__EXTRACT TO READ__.
* * *

Skip to content
or
banner image

CCRI’s power to bring forest and biodiversity friends together

By Kureeba David*

The Global Forest Coalition (GFC) has hatched an initiative called the Community Conservation Resilience Initiative (CCRI), whose main objective is to empower indigenous and local communities to be able to defend their rights and entitlements to their bio-cultural resources. It uses a bottom up approach inclusive of gender and vulnerability issues.

The assessment was initially undertaken in ten countries and during the meeting, all ten communities made presentations on their preliminary findings at the meeting, which was held in Durban, South Africa. This gave an opportunity for Global Forest Coalition members from all over the world to share information directly with one another, face to face. The representatives from communities highlighted the following challenges.

Firstly, there is a general misunderstanding by government leaders, especially in Africa, that indigenous communities are encroachers. The status of forests is often changed (making them into no-go protected areas or opening them up for land use change) without taking the needs of the inhabitants of those forests into account. Oftentimes local and indigenous communities that have lived in the forests for a very long time are evicted, including by governments and corporations engaging in carbon trading schemes.

Uncertainties and disputes over land tenure/ownership have continued to affect local communities, especially in Africa, where land is generally owned communally. This has triggered land grabbing and many local and indigenous communities have continued to lose their forests, land and biodiversity, and as such their livelihoods. Women and men have continued to be vulnerable in a situation in which investors and governments are commodifying and selling community resources. This is often done in the name of economic and social development.

* * *

__GIVEN INFORMATION__.
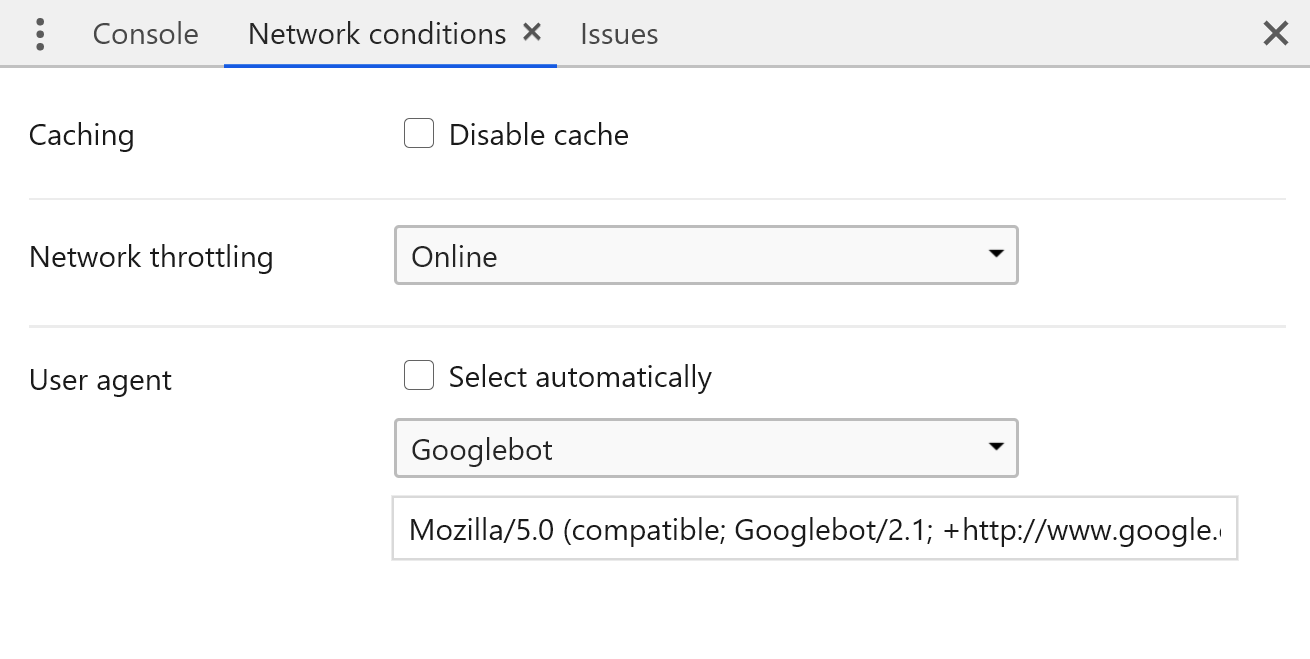
Task: Click the divider line above the User agent row
Action: click(x=656, y=326)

* * *

__SET PROBLEM 1__. In the CCRI article, where was the meeting held?
__SET PROBLEM 2__. Return the part of the CCRI article starting with "CCRI’s power to" and going on through "and vulnerability issues.".
__SET PROBLEM 3__. Write the next part of the CCRI article, picking up after its last sentence.

__EXERCISE RESPONSE 1__. Durban, South Africa.

__EXERCISE RESPONSE 2__.
CCRI’s power to bring forest and biodiversity friends together

By Kureeba David*

The Global Forest Coalition (GFC) has hatched an initiative called the Community Conservation Resilience Initiative (CCRI), whose main objective is to empower indigenous and local communities to be able to defend their rights and entitlements to their bio-cultural resources. It uses a bottom up approach inclusive of gender and vulnerability issues.

__EXERCISE RESPONSE 3__.
The continued alienation of indigenous peoples, including by foreign influences, has continued to deprive communities of their food sovereignty and heritage, and there is a re-colonisation taking place, in the form of biopiracy—stealing natural resources and traditional knowledge, without returning benefits to the rightful owners of those resources and that knowledge. Food sovereignty has been particularly compromised, and the continued promotion of agrochemical use has also continued to affect the sustainability of pollinators, in turn driving further biodiversity loss.

Governments have also continued to marginalise local innovations, and this has affected the passing on of indigenous knowledge to the youth. This was a testimony from one of the elders from Uganda, Mzee Perez Nyangabyaki, who lives in the oil mining area. It was also noted that the youth have continued to relocate to towns in search of westernised jobs. They rarely come back to work in communities.

During brain storming sessions the community members and GFC members suggested the following strategies to address the challenges already indentified during the preliminary findings on community conservation resilience.

There is a need for continued sensitisation and awareness amongst communities and government to better understand the role that indigenous knowledge plays with respect to the conservation of biodiversity.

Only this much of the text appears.